Is it easy to show it with candles? These look like swing lows which for a candle would be a "pivot" candle surrounded by 2 candles, each with higher lows. Appreciate it if you can do it.

Joey
 
it all depends on the strategies used in trading where trailing stops comes in. i think news is probably the best time to use this feature but i stay well away from news in general.. i also use the second test as an entry strategy but i do like to lock in profit as price matures in the move. i trail stop behind price structures , i have attached an example of this.

By TSL, I am really referring to the automated ones that the likes of IG Index offer.
 
Do you think these black-boxes are exploiting the trailing stops Shadow?

I am not so clever as to have an opinion on that. I am just wondering why IG Index has started offering it. They've paid someone to provide that feature. They also offer bungees. It takes development and testing time, which means someone has to be paid, and you don't offer things free of charge in the business world. Just makes me wonder if TSL on the likes of MetaTrader are therefore a bad idea.
 
I am not so clever as to have an opinion on that. I am just wondering why IG Index has started offering it. They've paid someone to provide that feature. They also offer bungees. It takes development and testing time, which means someone has to be paid, and you don't offer things free of charge in the business world. Just makes me wonder if TSL on the likes of MetaTrader are therefore a bad idea.

Shadow,

Interestingly enough, my Broker (SelfTrade) has just started offering the same facility.....
 
It depends on what instrument it's on, with FX the price is not shown by an exchange so the could manipulate the price easier than a stock where the price feeds from a central exchange.

IG may just be offering it because others do so they need to keep up with the Jones' or lose customers
 
Hi everyone - this is my first post as a newbie.
I tried automated trailing stops when I started Spread Betting but found I was getting whipsawed out too often no matter (it seemed) how far away I put the trailing stop - including MASSIVE gaps up and straight back down on a short position (it is worth remembering that Spread Betting Companies work on their own version of the market which is not necessarily accurate).

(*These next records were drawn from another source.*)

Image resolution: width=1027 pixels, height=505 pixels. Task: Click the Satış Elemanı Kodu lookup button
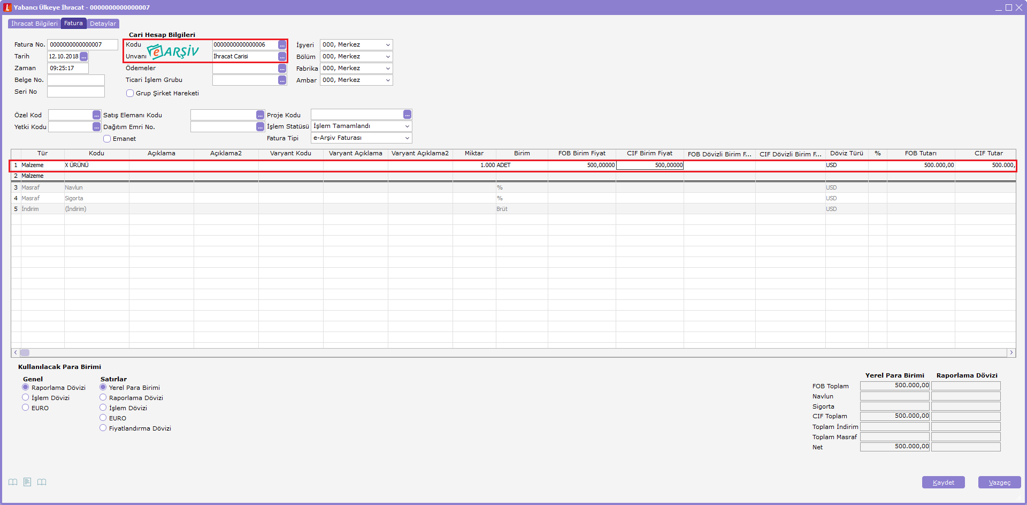[x=260, y=115]
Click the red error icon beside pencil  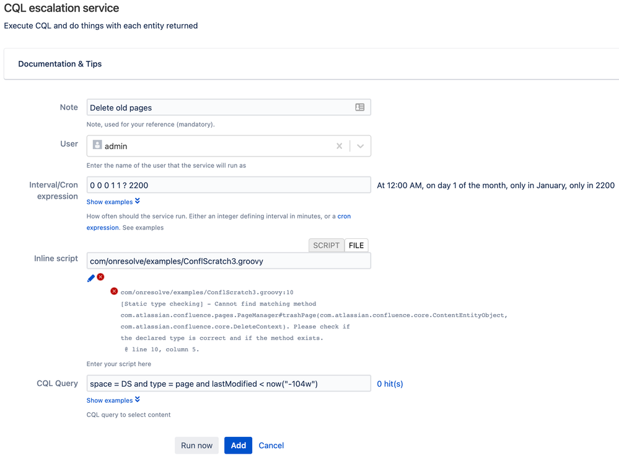(100, 277)
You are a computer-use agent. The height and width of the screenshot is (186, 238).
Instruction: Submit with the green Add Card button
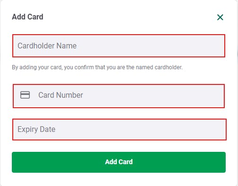coord(119,162)
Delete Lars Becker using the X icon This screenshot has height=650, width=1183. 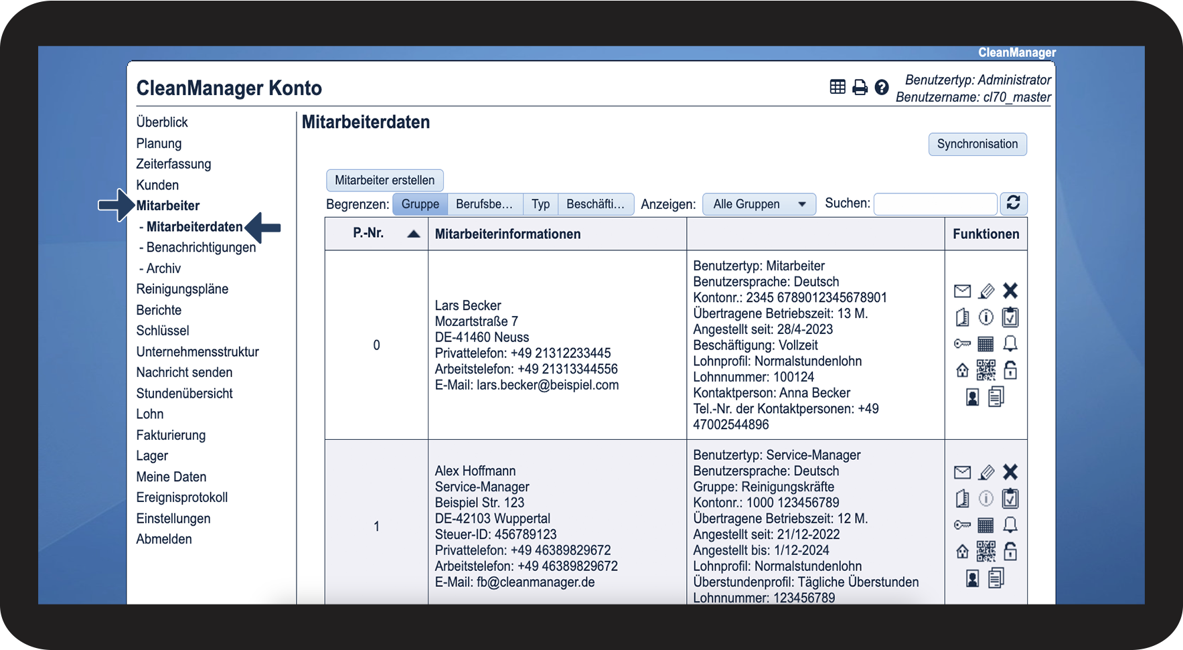pos(1010,291)
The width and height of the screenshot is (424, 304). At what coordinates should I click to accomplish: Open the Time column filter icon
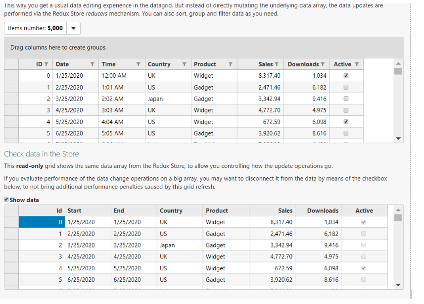pos(138,64)
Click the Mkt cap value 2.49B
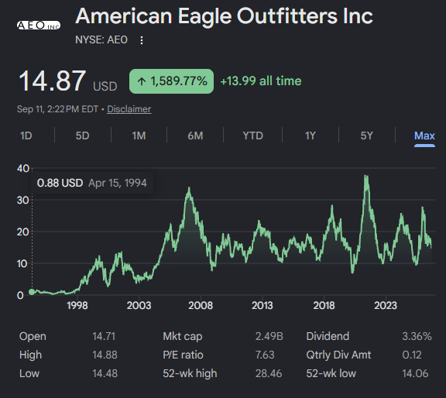 pos(269,336)
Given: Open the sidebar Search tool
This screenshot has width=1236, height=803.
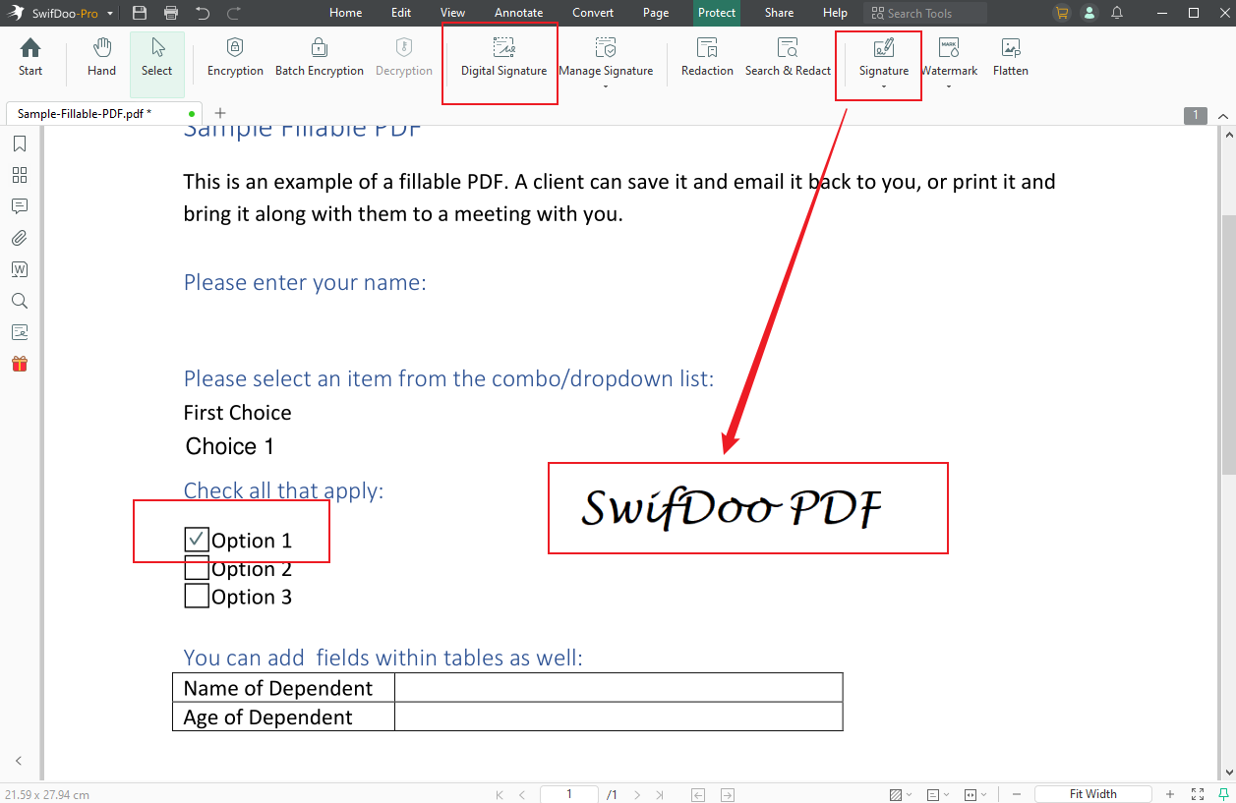Looking at the screenshot, I should (19, 300).
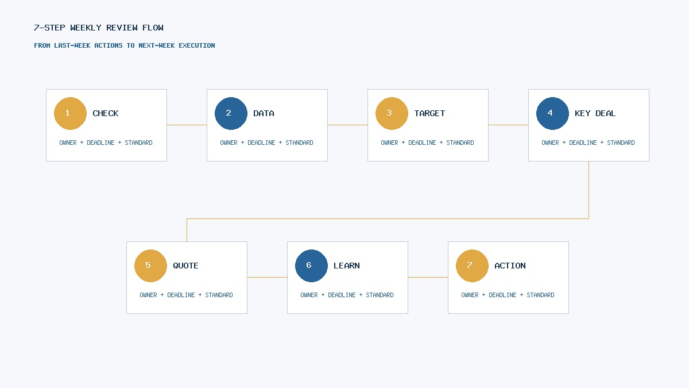Click the QUOTE step title
The width and height of the screenshot is (689, 388).
[185, 266]
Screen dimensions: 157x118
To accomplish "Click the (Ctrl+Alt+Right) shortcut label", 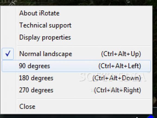I will tap(118, 90).
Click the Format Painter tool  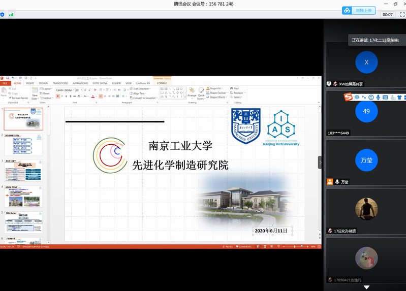[x=18, y=98]
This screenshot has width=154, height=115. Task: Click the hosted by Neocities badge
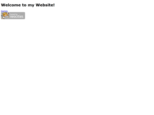[13, 16]
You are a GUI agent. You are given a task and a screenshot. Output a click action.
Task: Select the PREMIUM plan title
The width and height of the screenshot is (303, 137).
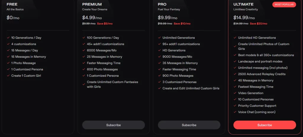(x=92, y=4)
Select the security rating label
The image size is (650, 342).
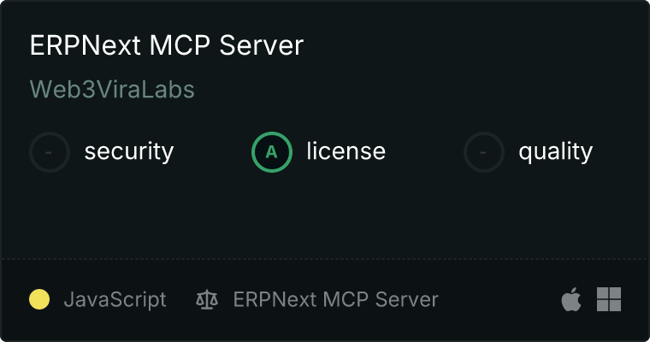tap(129, 151)
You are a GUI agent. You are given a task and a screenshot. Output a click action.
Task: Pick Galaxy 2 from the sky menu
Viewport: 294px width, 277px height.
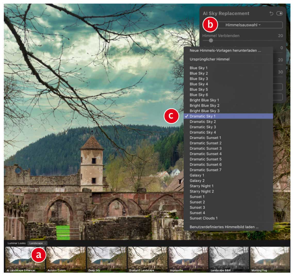[x=197, y=181]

I will now move my stop periodically manually to lock in some profits but keep it well away from current price. This seems to work better.
I don't personally see the logic in closing part of your position part way. If you identified a target and the trade is still moving in the correct direction, why get out? You might as well trade without a target. Why close out a good trade?
 
as someone previosuyly mentioned it depends on your trading pyschology. for me trading is about risk/reward and if you can have a trade on with big reward and little (or even free of risk) then you are home free.....
 
I use trailing stops when I have reached my target exit point and there is still momentum in the trade. I generally get stopped out quite quick but as it has trailed past my exit I feel these extra points are the cherry on the cake. I wound never use them as a strategy and agree a stop loss should never be moved (unless you have to).